The Czech president, Milos Zeman, has been released from a Prague hospital after being treated for an acute infection and urinary tract infection following a mild form of pneumonia, his office said on Wednesday.
After recovering and resting, Mr. Zeman arrived home on Wednesday night. He will return to work when his doctor tells him it is safe to do so, his office said.
The Czech leader had been admitted to hospital over the weekend after suffering from symptoms of heart and kidney failure, according to the Czech press. He also fell at the presidential palace on June 14, suffering a broken collarbone, from which he has since recovered.
“The president has in the last month suffered acute low blood pressure and acute high blood pressure,” the president’s office said on Tuesday.
According to Reuters, the president’s doctor, Jan Jirankov, told reporters on Tuesday, “This is not about heart disease, it’s about the kidney’s function. … There is no unexpected news.”
Mr. Zeman’s hospitalization has become a rare occurrence in the country and has prompted ridicule and headlines elsewhere.
The Czech Republic’s health and media watchdog were also subjected to a wave of satirical criticism on Wednesday after news broke that the president has been cleared of any wrongdoing in the corruption case against the businessman Vlastimil Jiracek, a close friend of Mr. Zeman.
According to the state-run Prague Broadcasting Network, the president was found innocent, echoing a claim made in a statement by the justice minister, Robert Pelikan, the previous day.
The story began when the Prague Broadcasting Network’s Czech news channel Znak broadcast a report claiming that Mr. Zeman had received campaign donations in 2013 from Mr. Jiracek, a businessman who ran unsuccessfully for mayor of Prague.

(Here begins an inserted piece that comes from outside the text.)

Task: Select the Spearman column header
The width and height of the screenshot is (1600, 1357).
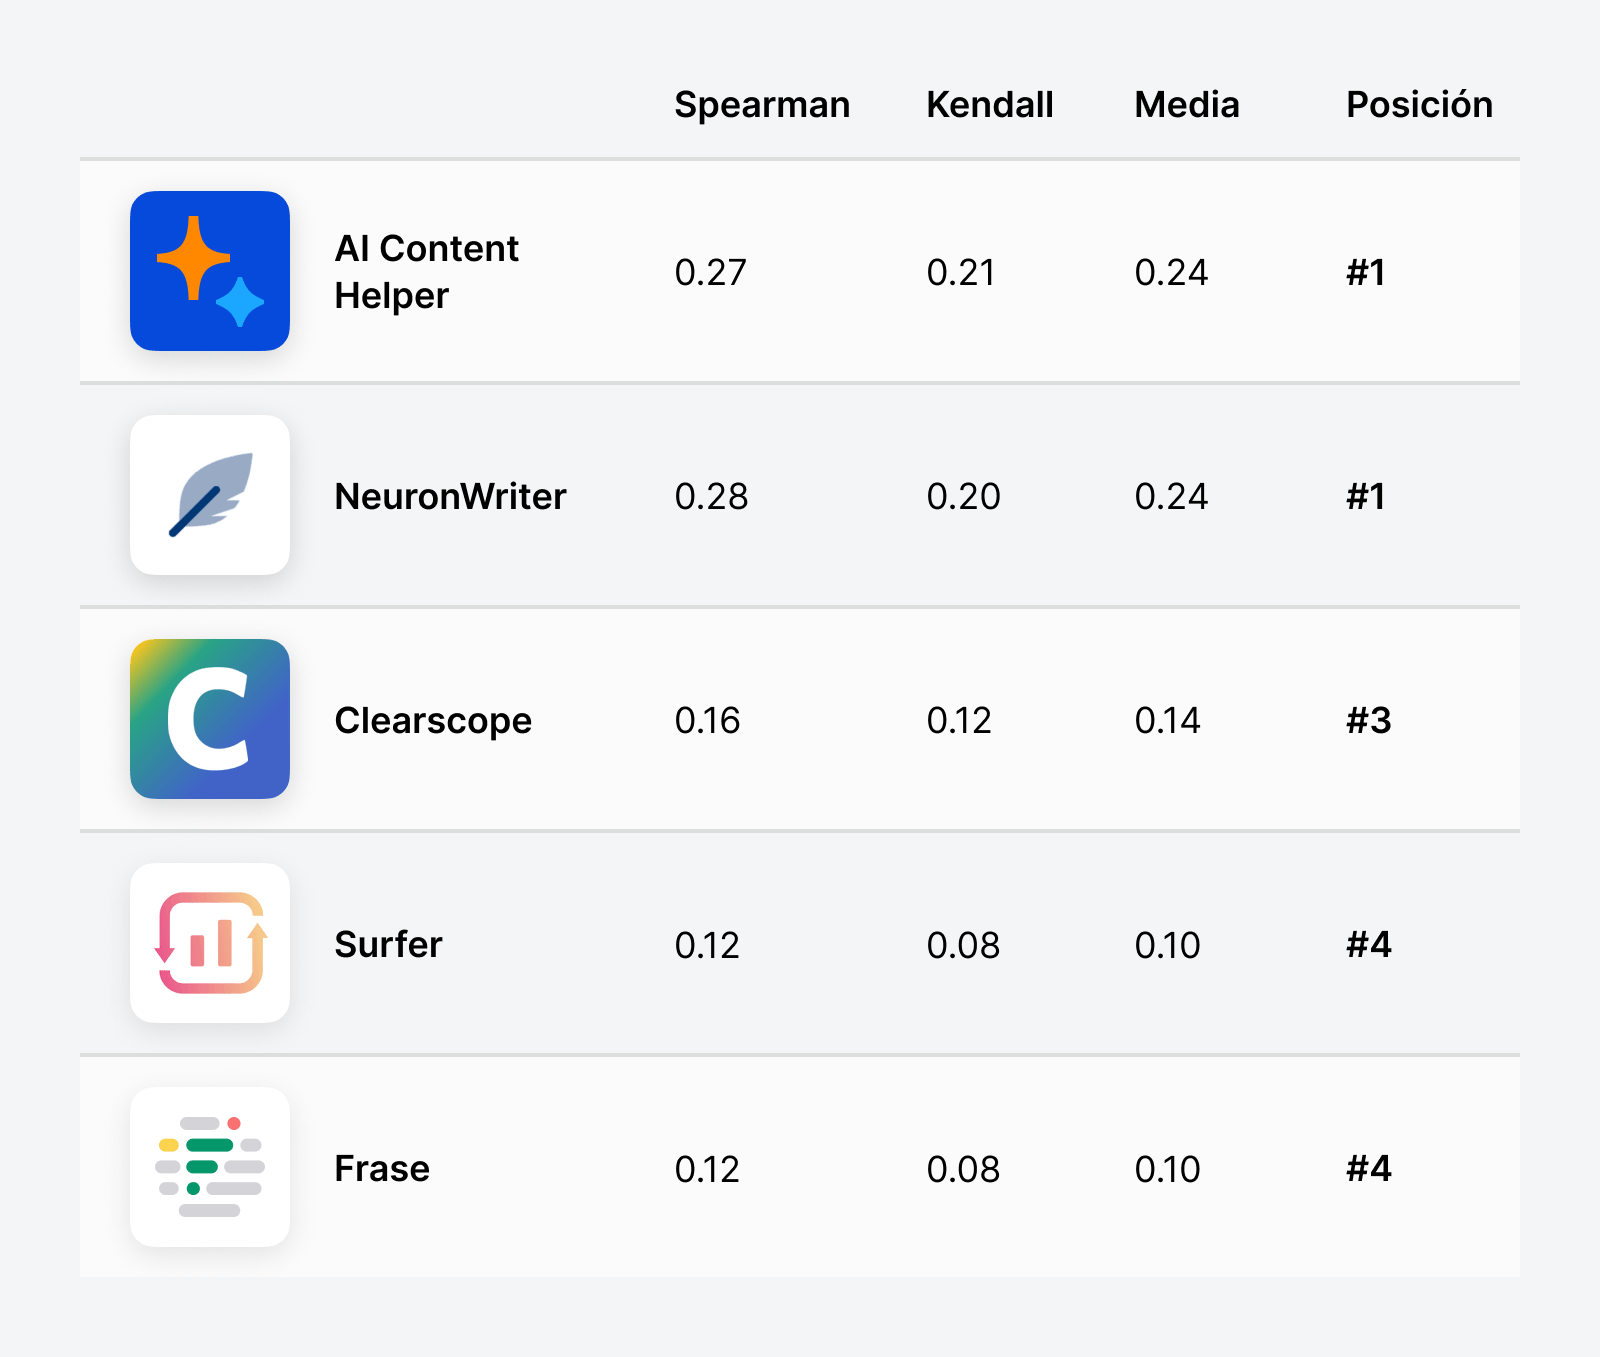Action: tap(762, 105)
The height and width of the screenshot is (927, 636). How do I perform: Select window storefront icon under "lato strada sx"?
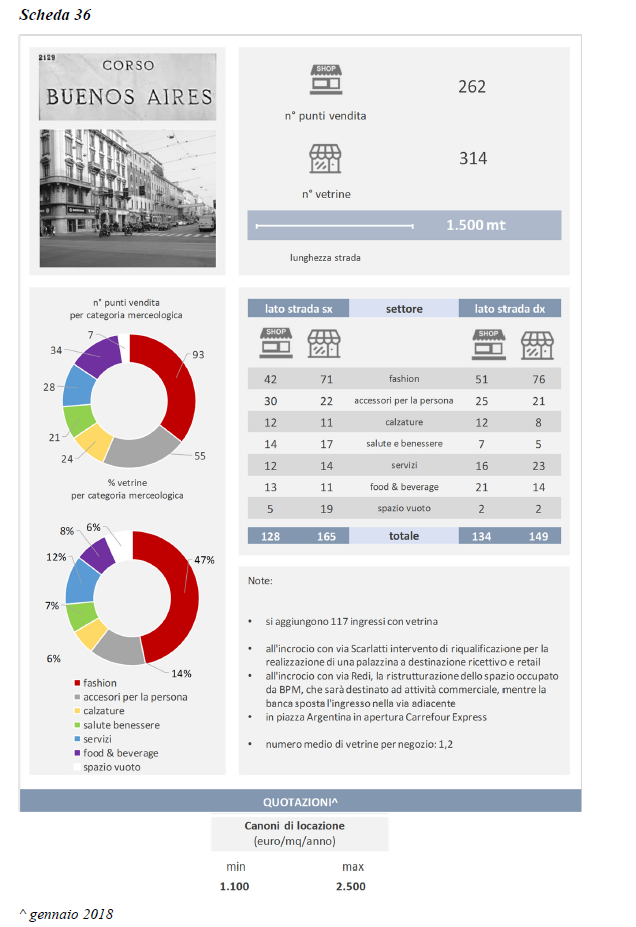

In response, several local news outlets reported that Czech prosecutors have interviewed Mr. Zeman in the Jiracek case and questioned the president about where the money came from. Mr. Zeman, a known meddler in the affairs of his nation, has staunchly denied that he has done anything wrong, and one of his supporters, Prime Minister Andrej Babis, who is embroiled in his own ongoing corruption scandal, called the arrest a “witch hunt.”
Several observers pointed out that media scrutiny of Mr. Zeman, who has been labeled a hothead by the country’s press, is easy for the country to go after since he is a national leader who lacks political opponents.
However, the results of the probe could prove politically consequential as Mr. Zeman faces increased pressure to resign from Prime Minister Babis, whose Liberal Party heads a minority government that does not have a majority in the country’s lower house of parliament.
Since taking office in 2014, Mr. Zeman has become a popular figure in the country, and his recent weeks’ hospitalization have attracted considerably more attention than the short period of his presidency that followed it.
In fact, he was an institution by 2015, having won his second consecutive five-year term in an election that was widely regarded as undemocratic due to the widespread abstention of voters, many of whom accused the main opposition party, the Social Democrats, of having rigged the polls. Mr. Zeman’s announcement of his intention to seek reelection in 2019 reportedly provoked the surprise resignation of his chief of staff.
An appearance on a television show recently in which he attempted to defend his failure to attend a debate organized by the liberal newspaper Noviny and TV channel CTK brought him even more attention. In one segment, he accused the journalists of racism, threatening to “deliver” them if he missed the debate and suggesting that they were all part of a plot against him.
Czech government officials denounced Mr. Zeman’s remarks.
He has served as president since 2013. However, the country’s constitution prevents him from running again until 2028.